EXERCISE BRIEF
Reproduce only the part that opens with the line containing "Image resolution: width=370" and closes with the line containing "tap(367, 200)", both ends included and requests kept as they are. In the answers, scale every click coordinate by 1.4 and round to whole numbers, with halves rounded up.

ENTRIES PROVIDED

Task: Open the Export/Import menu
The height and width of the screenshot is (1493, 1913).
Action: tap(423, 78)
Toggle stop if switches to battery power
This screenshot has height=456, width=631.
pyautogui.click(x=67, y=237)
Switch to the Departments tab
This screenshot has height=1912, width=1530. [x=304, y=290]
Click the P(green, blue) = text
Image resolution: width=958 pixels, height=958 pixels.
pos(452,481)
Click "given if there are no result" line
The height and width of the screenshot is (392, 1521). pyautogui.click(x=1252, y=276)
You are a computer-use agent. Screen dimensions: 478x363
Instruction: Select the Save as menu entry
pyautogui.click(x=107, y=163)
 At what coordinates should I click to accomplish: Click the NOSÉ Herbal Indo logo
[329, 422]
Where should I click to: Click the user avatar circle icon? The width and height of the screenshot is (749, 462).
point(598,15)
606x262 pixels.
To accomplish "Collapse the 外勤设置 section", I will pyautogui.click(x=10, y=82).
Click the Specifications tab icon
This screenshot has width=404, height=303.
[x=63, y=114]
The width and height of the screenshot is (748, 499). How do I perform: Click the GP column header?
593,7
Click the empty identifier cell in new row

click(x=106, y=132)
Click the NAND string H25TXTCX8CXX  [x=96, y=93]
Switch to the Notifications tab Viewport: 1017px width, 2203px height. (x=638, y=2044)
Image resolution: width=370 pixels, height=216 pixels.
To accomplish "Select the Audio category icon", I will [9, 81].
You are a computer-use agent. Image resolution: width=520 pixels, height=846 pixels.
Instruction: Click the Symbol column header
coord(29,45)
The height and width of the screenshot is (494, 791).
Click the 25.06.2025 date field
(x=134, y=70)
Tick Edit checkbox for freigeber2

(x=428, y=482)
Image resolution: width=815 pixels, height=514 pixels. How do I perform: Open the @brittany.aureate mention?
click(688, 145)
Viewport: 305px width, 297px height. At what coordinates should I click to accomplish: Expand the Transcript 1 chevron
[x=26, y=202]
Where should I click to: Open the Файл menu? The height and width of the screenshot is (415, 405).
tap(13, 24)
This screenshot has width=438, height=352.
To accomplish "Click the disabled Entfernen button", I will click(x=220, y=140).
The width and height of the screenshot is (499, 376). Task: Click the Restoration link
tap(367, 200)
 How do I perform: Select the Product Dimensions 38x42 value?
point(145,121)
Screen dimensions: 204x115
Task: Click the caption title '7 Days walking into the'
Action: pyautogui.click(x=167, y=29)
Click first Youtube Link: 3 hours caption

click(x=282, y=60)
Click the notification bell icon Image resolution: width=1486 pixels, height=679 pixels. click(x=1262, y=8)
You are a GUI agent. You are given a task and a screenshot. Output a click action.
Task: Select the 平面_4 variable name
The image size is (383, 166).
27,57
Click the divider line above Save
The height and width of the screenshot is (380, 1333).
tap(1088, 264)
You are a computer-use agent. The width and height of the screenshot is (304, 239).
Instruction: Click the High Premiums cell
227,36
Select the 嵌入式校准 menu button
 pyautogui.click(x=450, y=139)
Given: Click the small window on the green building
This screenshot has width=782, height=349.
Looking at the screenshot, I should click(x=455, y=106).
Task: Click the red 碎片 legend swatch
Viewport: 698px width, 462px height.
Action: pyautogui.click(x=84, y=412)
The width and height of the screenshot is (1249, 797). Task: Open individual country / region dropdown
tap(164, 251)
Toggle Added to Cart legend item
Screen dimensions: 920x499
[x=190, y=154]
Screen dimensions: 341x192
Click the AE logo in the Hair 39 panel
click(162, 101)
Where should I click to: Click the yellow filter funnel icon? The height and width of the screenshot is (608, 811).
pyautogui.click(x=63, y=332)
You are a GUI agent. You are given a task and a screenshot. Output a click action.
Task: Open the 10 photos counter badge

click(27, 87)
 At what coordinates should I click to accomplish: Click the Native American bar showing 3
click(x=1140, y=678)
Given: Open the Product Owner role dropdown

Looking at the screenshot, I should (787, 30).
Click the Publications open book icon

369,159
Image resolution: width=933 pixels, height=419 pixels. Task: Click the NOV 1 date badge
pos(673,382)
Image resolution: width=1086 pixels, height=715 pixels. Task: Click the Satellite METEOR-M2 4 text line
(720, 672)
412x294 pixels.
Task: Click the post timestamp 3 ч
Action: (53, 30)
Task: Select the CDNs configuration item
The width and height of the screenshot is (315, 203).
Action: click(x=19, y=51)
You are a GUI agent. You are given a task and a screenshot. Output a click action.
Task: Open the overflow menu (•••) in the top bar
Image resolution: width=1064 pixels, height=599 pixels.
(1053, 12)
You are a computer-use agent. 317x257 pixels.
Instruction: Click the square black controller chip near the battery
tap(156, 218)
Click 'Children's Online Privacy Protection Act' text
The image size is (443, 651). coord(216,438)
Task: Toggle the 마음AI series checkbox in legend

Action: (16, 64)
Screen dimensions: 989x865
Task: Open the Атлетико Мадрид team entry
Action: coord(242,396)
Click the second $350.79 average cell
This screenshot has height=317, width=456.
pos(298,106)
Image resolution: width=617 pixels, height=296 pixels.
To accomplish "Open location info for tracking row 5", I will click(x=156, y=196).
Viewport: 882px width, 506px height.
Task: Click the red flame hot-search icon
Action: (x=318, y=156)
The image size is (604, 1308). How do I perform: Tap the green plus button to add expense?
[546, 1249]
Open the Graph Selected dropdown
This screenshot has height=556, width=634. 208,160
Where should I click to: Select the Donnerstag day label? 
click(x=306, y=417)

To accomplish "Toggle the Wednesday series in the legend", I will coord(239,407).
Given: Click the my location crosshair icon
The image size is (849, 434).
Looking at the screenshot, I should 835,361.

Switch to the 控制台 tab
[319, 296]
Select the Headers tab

SOLUTION
Image resolution: width=370 pixels, height=216 pixels.
To accomplish "Select the Audio category icon", I will [13, 113].
You are a computer-use agent. Image resolution: width=520 pixels, height=846 pixels.
Instruction: Click the Symbol column header
coord(41,63)
The height and width of the screenshot is (494, 791).
Click the 25.06.2025 date field
(x=188, y=98)
Tick Edit checkbox for freigeber2

(x=599, y=675)
Image resolution: width=815 pixels, height=514 pixels. How do I perform: Open the @brittany.aureate mention?
click(963, 203)
Viewport: 305px width, 297px height. At what coordinates should I click to accomplish: Expand the Transcript 1 chevron
[x=36, y=283]
Where should I click to: Open the Файл menu? The height and width of the screenshot is (415, 405).
tap(18, 34)
This screenshot has width=438, height=352.
To accomplish "Click the disabled Entfernen button", I will click(x=308, y=196).
The width and height of the screenshot is (499, 376). Task: Click the Restoration link
tap(514, 280)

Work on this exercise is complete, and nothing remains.